The Spock's Beard Snow album is a chronicling of a man born in a rural town who is all albino and can like feel people's feelings and thoughts. He can touch them and heal their pain (basically the exact same characte from that crappy movie, Powder). The guy goes to New York where he joins with some other dude and he starts healing people. He becomes very popular, but in the end he falls for the wrong woman, and the irony is that he couldn't see his own fate when he touched her (as he could see everyone else's). He ends up on the street. This is a 2 disc album. The Dream Theater: Scenes from a Memory is about a guy that gets hypnotized and relives the brutal murder of a Victorian woman. She was married, but had fallen in love with her husband's brother. The husband caught her one night and shot his brother and his wife and passed it off as suicide. No one ever found out about it, but this guy under hypnosis somehow knows and it helps him fix whatever psychological problems he is having (I'm still a little uncertain of what happens in the end of this CD...but it's a great listen). Both of these albums are prog rock (you know...same basic genre as Rush...but good).
Thank you Batman, and MC Mark for bringing up some sweet Zappa, I'm now going to listen to some Joe's Garage and follow that with You Are What You Is. It's been forever since I've listened to that. Now for my contribution to the thread. The Blanks - King Fred
Yep. Operation: Mindcrime is probably one of my favorite metal albums from the 80's. The box set is amazing. I bought it before they had DVD's 2112 is pretty damn good as well. Cant knock the best power trio rock band of all time.
I went to 2 shows on the Operation Mindcrime tour in '91, Binghampton, NY and Bethlehem-Easton, Pa. Incredible shows!
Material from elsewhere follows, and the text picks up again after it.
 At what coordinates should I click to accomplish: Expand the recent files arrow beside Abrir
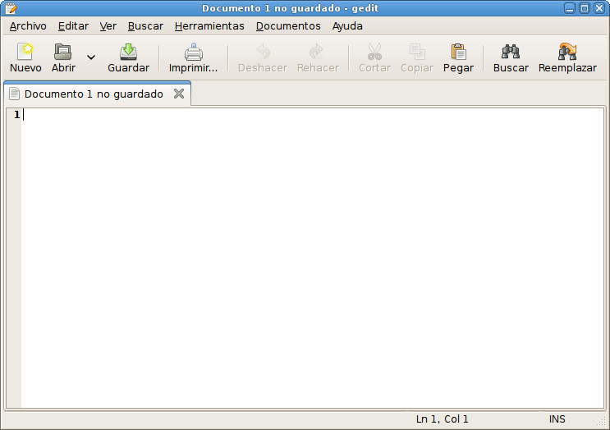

Ziggy Stardust - Bowie From the All Music Guide: Borrowing heavily from Marc Bolan's glam rock and the future shock of A Clockwork Orange, David Bowie reached back to the heavy rock of The Man Who Sold the World for The Rise & Fall of Ziggy Stardust and the Spiders From Mars. Constructed as a loose concept album about an androgynous alien rock star named Ziggy Stardust, the story falls apart quickly, yet Bowie's fractured, paranoid lyrics are evocative of a decadent, decaying future, and the music echoes an apocalyptic, nuclear dread. Fleshing out the off-kilter metallic mix with fatter guitars, genuine pop songs, string sections, keyboards, and a cinematic flourish, Ziggy Stardust is a glitzy array of riffs, hooks, melodrama, and style and the logical culmination of glam. Mick Ronson plays with a maverick flair that invigorates rockers like "Suffragette City," "Moonage Daydream," and "Hang Onto Yourself," while "Lady Stardust," "Five Years," and "Rock and Roll Suicide" have a grand sense of staged drama previously unheard of in rock & roll. And that self-conscious sense of theater is part of the reason why Ziggy Stardust sounds so foreign. Bowie succeeds not in spite of his pretensions but because of them, and Ziggy Stardust — familiar in structure, but alien in performance — is the first time his vision and execution met in such a grand, sweeping fashion.
I wasn't aware they had released a DVD of this? They did however reissue the Livecrime CD recently, by itself and remastered. I picked it up. Never wanted to have to by the video just to get the album.
I would suggest the Firesign Theater. A couple of my favorites are: Don't Crush That Dwarf, Hand Me the Pliers I Think We're All Bozos on This Bus
I agree with the others that recommended Operation Mindcrime. That is a killer album and one of my all time favorites.
Operation Mindcrime, saw that one in the summit. What about the 4 or 5 song section of Dirt by Alice in chains that is based on heroin abuse. Not technically a concept album, but IMO one of the all time great albums.